In 2013, she registered as an adult candidate and sat for Kenya Certificate of Primary Education (KCPE) exams, for a third time, at Uasin Gishu Primary School. She passed and through the help of her brother Gideon Kimaiyo (sitting MP Keiyo South) she joined Ngeria Girls High School, a boarding school.
“By then, my brother had been employed and he took it upon himself to educate me and our siblings. He was our guardian angel and agent of change in our family. At Ngeria Girls, I promised never to let myself down,” she reminisces.
She was the top student from Form One through to Form Four and because of the hard work and discipline, she was a prefect, and was eventually appointed the school president while in Form Four.

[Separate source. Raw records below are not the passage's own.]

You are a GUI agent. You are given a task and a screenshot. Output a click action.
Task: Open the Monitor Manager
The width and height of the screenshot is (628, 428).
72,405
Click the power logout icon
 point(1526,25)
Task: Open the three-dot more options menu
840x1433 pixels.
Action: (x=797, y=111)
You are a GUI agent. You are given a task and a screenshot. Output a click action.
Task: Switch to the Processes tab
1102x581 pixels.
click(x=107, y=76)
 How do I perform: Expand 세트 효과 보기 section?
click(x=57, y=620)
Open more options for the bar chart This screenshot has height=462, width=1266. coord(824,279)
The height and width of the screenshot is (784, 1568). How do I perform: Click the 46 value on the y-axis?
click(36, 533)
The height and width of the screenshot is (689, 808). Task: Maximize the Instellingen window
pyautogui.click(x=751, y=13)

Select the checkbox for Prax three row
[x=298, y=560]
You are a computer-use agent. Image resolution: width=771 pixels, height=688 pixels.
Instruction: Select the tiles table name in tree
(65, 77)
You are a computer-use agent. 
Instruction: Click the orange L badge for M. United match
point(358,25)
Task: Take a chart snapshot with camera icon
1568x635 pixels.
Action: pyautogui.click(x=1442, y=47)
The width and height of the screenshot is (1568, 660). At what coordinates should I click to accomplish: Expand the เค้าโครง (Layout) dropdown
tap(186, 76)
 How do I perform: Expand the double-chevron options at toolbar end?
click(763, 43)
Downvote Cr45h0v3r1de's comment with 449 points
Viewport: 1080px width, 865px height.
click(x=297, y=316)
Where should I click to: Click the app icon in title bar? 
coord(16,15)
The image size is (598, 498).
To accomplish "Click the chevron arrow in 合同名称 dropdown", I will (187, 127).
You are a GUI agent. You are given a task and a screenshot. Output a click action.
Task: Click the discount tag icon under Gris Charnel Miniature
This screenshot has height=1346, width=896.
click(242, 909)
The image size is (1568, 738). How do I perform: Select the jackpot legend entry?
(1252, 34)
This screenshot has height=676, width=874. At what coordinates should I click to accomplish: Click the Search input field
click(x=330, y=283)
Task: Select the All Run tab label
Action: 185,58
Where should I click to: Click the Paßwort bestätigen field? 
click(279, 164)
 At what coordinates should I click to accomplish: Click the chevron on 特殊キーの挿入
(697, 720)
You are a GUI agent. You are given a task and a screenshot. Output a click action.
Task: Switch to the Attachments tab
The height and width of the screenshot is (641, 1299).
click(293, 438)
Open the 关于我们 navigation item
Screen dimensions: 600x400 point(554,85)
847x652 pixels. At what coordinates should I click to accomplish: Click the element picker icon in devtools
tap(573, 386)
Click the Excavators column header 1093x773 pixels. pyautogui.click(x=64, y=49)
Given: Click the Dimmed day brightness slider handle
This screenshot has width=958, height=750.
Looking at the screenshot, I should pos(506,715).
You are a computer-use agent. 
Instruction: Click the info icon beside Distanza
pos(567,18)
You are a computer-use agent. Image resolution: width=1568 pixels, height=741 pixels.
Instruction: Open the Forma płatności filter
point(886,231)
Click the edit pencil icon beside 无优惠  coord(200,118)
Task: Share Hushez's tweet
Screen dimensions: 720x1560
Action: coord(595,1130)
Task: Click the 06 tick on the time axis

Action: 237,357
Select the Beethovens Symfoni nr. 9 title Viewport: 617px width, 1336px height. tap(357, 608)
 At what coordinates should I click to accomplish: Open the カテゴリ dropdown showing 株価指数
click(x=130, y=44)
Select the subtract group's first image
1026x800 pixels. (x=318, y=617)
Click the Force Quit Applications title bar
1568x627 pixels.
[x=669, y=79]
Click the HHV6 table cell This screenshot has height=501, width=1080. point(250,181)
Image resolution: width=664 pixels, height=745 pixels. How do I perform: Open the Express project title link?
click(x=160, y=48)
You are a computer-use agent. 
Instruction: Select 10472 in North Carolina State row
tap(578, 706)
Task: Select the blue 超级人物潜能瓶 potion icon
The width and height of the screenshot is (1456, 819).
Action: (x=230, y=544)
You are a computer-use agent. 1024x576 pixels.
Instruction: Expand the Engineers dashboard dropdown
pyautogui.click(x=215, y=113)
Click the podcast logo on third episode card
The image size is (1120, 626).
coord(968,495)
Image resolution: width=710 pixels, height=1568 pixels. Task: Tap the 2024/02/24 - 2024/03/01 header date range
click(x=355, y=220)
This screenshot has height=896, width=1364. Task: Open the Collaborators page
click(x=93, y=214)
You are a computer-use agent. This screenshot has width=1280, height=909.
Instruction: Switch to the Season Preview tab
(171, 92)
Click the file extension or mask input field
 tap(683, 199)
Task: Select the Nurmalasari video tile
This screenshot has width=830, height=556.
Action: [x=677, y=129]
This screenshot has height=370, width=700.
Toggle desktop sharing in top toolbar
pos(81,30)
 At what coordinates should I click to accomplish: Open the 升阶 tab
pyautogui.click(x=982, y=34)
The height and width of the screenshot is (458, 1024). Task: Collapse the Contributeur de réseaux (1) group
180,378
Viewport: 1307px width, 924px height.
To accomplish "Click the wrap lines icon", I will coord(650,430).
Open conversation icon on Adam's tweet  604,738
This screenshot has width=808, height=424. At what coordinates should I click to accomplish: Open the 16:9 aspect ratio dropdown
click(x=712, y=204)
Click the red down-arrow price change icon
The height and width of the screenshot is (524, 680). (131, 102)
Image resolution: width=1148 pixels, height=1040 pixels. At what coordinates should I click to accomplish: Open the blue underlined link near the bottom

“I never shared my story with anyone in school because I never wanted to be pitied or stigmatised. I took up my student days like any other learner even though I was a married woman, and my colleagues were much younger,” she says.
Back home, her husband took care of the children and she would see them whenever school closed and during half term breaks.
“I have learnt there is no challenging situation that is permanent; everything has a solution. It only depends on your perception and how you approach it. Sometimes life struggles are meant to strengthen us,” she offers.
She asks those with dreams to achieve, no matter the situation, to just start, be determined, resilient, and persistent, stay focused and always give their best.
“To the young girls out there, who without their consciousness got themselves into early marriages, all is not lost. Wake up, dust yourself and focus on your future. Let no one discourage you, there is always second chance,” she opines.
Ms Chelangat says she never thought of giving up in life because she always thought of a solution.
“I believe that failure is experience to success. Sometimes people might not understand you and they hurt, but we should remain optimistic in all that we do. My sight is set on enrolling for a Master’s degree and eventually a PhD,” she says.
The MP tells Nation.Africa hard work, discipline and being goal-oriented are among the virtues every person who wants succeed must possess.
“My sister’s education journey to attaining a degree Physics even after going through several challenges, should act as an inspiration to anyone out there - that you must keep going. Sometimes the challenges you go through in pursuit of a desired goal are important in preparing you for your destiny,” states the lawmaker.
“My office will ensure all the bright but needy students are assisted to ensure their education goes on uninterrupted because education is the key and the greatest equalizer.